Esses acontecimentos fizeram o filme perder força, mas isso não seria um problema se o enredo fosse especial. Não entendam mal, a premissa é um diferencial da Pixar – essa ideia de criaturas do universo de RPG vivendo uma sociedade parecida com a nossa abre um leque de possibilidades. O toque tão pessoal do diretor Dan Scanlon — que baseou a animação em sua vida com o irmão — poderia arrancar lágrimas do espectador. Dá para notar que ele quis fazer um trabalho genuíno e sincero, mas ficou faltando tempero. Nenhum dos personagens teve uma chance real de desenvolvimento o suficiente para ter uma conexão com eles. Foi apressado, clichê e previsível. Ao final do terceiro ato, o filme tenta puxar a atenção para dentro e quase acontece, mas simplesmente não foi suficiente.
O tempo todo senti que os protagonistas só estavam tentando escapar dos problemas que causavam – havia um sentimento de irmandade ali, mas como foi dito acima, Ian e Barley não mostraram mais do que seus personagens pediam para desenvolver a trama.
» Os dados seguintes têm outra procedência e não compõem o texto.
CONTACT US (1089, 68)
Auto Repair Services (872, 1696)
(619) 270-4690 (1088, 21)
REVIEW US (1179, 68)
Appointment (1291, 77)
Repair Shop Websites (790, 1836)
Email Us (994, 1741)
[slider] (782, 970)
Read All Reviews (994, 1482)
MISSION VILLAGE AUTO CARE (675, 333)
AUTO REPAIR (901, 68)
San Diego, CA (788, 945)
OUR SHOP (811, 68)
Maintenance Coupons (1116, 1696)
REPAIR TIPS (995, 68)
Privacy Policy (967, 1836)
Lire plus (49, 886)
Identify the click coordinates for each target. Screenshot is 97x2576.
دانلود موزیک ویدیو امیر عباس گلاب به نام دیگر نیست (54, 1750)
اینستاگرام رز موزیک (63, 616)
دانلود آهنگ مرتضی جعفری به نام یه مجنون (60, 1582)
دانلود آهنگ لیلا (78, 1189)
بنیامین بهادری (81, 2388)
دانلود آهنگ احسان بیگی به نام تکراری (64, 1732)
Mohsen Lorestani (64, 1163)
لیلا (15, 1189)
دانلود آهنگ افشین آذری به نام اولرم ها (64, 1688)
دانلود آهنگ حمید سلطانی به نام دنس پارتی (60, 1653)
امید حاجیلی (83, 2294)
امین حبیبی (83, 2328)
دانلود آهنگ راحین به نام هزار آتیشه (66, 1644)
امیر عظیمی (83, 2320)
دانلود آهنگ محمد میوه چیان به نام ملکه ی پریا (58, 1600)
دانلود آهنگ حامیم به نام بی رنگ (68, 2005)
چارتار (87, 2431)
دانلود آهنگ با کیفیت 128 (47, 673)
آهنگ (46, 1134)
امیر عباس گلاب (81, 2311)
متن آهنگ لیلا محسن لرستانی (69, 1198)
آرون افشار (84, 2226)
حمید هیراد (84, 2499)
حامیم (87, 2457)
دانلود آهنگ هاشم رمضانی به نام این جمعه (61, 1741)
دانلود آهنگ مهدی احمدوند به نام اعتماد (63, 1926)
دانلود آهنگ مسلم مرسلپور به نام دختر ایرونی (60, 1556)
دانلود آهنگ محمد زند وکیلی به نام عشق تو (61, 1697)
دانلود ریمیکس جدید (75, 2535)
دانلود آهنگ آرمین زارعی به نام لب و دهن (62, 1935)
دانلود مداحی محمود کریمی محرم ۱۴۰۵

É uma pena, pois o filme desperdiça um potencial incrível de storytelling.
Para citar um exemplo do estúdio, Up: Altas Aventuras apresenta uma das aberturas mais lindas de todos os tempos. Em poucos minutos você conhece toda a trajetória de Carl e Ellie e o que torna as cenas ainda mais sensacionais é o fato delas não possuírem diálogo. Em apenas 4 minutos você tem um personagem com um passado e uma motivação comovente. Dois Irmãos: Uma Jornada Fantástica não teve isso. Ao fim do filme ainda senti que não conhecia o pai dos garotos, e isso é frustrante, já que ficamos o tempo todo torcendo para que os irmãos se reúnam com ele. A relação dos meninos também teve poucos elementos explorados: existe apenas uma determinada cena de flashback em que é possível ter uma noção do relacionamento deles durante a vida.
Com relação aos outros personagens o cenário não é diferente – a Manticora entrega uns poucos momentos de humor e Laurel é a que mais mostra camadas, sendo uma mãe flexível, mas que nunca negligencia seus filhos, lutado pelo bem-estar deles a todo momento.
Para ser sincera, na primeira vez que assisti ao trailer de Dois Irmãos: Uma Jornada Fantástica, esperava que o próprio universo do filme fosse um personagem, tal qual Zootopia foi – aquela cidade gigantesca que poderia criar qualquer história. No entanto, aqui o universo é limitado e não explora as mitologias como deveria.
Dois Irmãos: Uma Jornada Fantástica é uma animação com qualidade visual e tem o fator Pixar de qualidade, porém passa longe de ser uma dos melhores trabalhos de seu catálogo – tornou-se esquecível.